I just had the same procedure and I was off the bike for three weeks. My first ride on my road bike was Jan. 9th, the day my Dr. said I was OK to ride. He initially said two weeks but after the surgery he bumped it to three. My recovery has gone well and I have been keeping track of my trail miles since getting back into it, 171 mi. so far. This is the first time I have paid any attention to my total mileage. I think 171 miles is pretty good for less than a month!


----------



## monogod (Feb 10, 2006)

shimanoman said:


> Its the normal everday hernia in the groin region.Its day sugery, in and out in 5-6 hours including pre-op. Doctor said he has to make a small incision, cut away the affected herniated area, stitch it up, apply the mesh and viola. Actual op. is less than 1 hour!!
> Thanks for the help!!
> Shimanoman


cut away the affected herniated area????

GET ANOTHER DOCTOR IMMEDIATELY!

an inguinal hernia is simply a weakness or tear in the muscle wall of the lower abdomen/groin. NOTHING needs to be cut away! NOTHING!
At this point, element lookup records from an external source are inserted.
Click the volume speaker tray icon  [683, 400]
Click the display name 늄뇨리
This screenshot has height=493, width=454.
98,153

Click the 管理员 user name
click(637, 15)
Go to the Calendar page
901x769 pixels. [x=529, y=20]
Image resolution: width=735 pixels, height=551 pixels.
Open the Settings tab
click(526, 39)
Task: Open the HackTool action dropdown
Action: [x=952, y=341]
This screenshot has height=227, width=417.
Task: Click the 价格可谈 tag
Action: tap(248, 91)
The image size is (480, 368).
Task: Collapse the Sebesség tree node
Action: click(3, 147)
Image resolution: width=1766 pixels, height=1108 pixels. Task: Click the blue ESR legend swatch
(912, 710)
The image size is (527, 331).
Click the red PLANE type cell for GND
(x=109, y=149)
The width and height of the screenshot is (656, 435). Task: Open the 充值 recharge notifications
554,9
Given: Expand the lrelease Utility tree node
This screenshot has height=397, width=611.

find a surgeon that will use a tension free method rather than re-sewing the muscle together. this creates un-naturally high tension on the abdominal wall and can lead to greater resultant tears, especially in those who are very active. this is minimized by combining the mesh with the high-tension repair, but the mesh alone (tension free method) is all that is needed for almost all inguinal and umbilical hernias.

using the tension free method the defect is repaired immediately and most people can resume their normal activities within a few days.


----------



## sru (Sep 26, 2005)

*What Monogod said!!!!!*

My brother had the same procedure your talking about. It ripped about 10 months after the surgery, got infected, it was nasty.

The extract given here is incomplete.